To be done =
a - In the passage on arsmirandite and lehmannite, list every material that the crusts of these two minerals are said to overgrow.
b - Write the next part of the passage on arsmirandite and lehmannite, continuing from its last sentence.

Excerpt to read =
########

Arsmirandite and lehmannite are visually indistinguishable. Both minerals typically occur as solid or, more commonly, interrupted crusts consisting of well-shaped or coarse crystals (Fig. 1, a–c), which overgrow basalt scoria and crusts of As-bearing sanidine, hematite or johillerite. Areas covered by interrupted crusts of the new minerals may reach 2 × 3 cm². The crusts are usually not thicker than 50 μm, rarely up to 0.5 mm thick. Open-work clusters of arsmirandite and lehmannite crystals occur in cavities. Separate crystals of both new minerals are typically not larger than 5 μm across but some crystals are up to 20 × 20 × 30 μm³ in size. Crystals are equant, thick tabular or short prismatic with pyramid-like terminations; they are probably shaped by faces of pinacoids and orthorhombic prisms (symmetry class 2/m) that typically give the combination looking as a rhombic dodecahedron or cuboctahedron, distorted or almost perfect (Fig. 1, a, c); some crystals are more complex in shape. Cyclic interpenetration twins morphologically very similar to the twins well-known for the zeolites of the phillipsite series are common for arsmirandite (Fig. 1, b). Epitactic overgrowths of tiny lehmannite crystals on much bigger crystals of arsenatrotitanite, an arsenate with the idealized formula NaTiO(AsO₄) and a titanite-type structure (Pekov et al., 2019), have been observed (Fig. 1, d). Lehmannite also forms open-work pseudomorphs after bunches of board- or sword-shaped crystals of an unidentified mineral. The fine-grained, earthy aggregates, sometimes intimately intergrown with As-bearing sanidine or Na-bearing sylvite, are typical for both new minerals.

########

Supplied information =
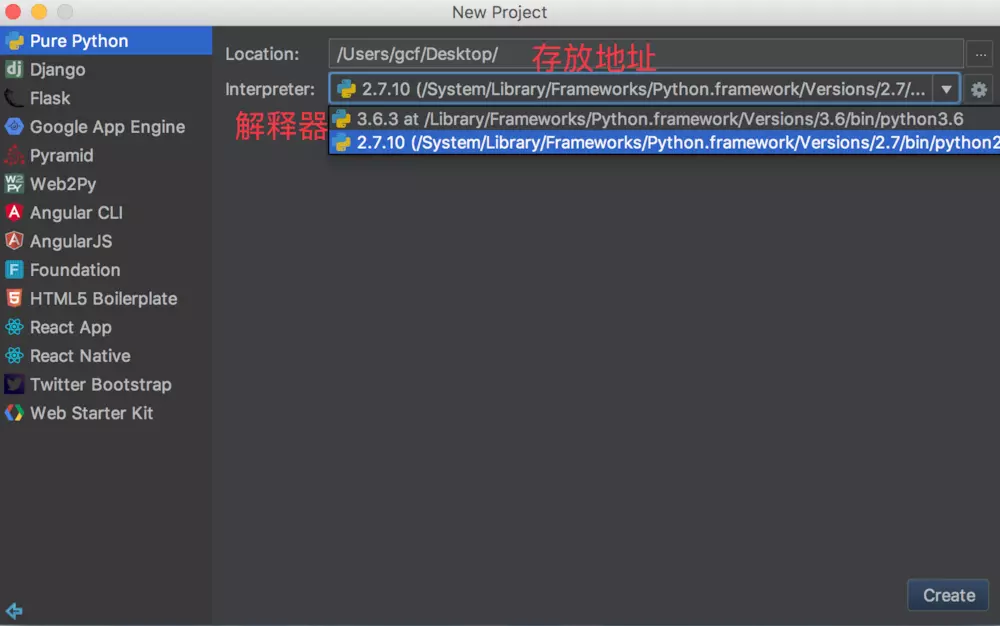
Task: Choose the 2.7.10 interpreter in list
Action: [660, 143]
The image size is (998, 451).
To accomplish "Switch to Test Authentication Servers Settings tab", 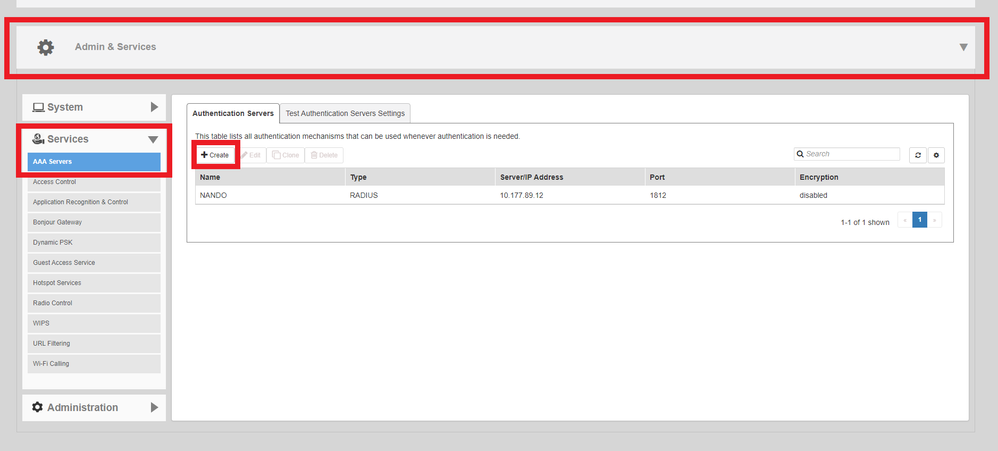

########

Solved tasks =
a - basalt scoria, As-bearing sanidine, hematite, johillerite

b -
Fig. 1.

Morphology of crystals and aggregates of arsmirandite and lehmannite: a – crystal crust of arsmirandite, b – interpenetration twins of arsmirandite, c – lehmannite crystals, d – tiny crystals of lehmannite resembling rhombic dodecahedra epitactically overgrowing crystals of arsenatrotitanite. SEM (SE) images. Рис. 1. Морфология кристаллов и агрегатов арсмирандита и леманнита: a – корочка кристаллов арсмирандита, b – двойники прорастания арсмирандита, c – кристаллы леманнита, d – мелкие кристаллы леманнита, по форме напоминающие ромбододекаэдр, эпитаксически нарастают на кристаллы арсенатротитанита. РЭМ-фотографии во вторичных электронах.

PHYSICAL PROPERTIES AND OPTICAL DATA

Arsmirandite and lehmannite are dark greyish green with an olive hue to olive-greenish black in separate crystals and green or greyish green to olive-drab in earthy aggregates. The crystals have strong vitreous lustre. Both minerals are megascopically almost opaque but thin sections are translucent, dark green. Streak is greyish green with an olive hue. The minerals are brittle. Cleavage or parting is not observed. The fracture is uneven (observed under the scanning electron microscope). The mean micro-indentation hardness (VHN) of lehmannite is 416, range is 339–537 kg mm^–2 (load 100 g). Mohs’ hardness was not measured directly because of the small size of crystals of both minerals, the value estimated for lehmannite from the micro-indentation hardness is ca. 4½. Density could not be measured because of the small size of crystals and porous character of aggregates. Density values calculated using the empirical formulae are 3.715 and 3.676 g cm^–3 for arsmirandite and lehmannite, respectively.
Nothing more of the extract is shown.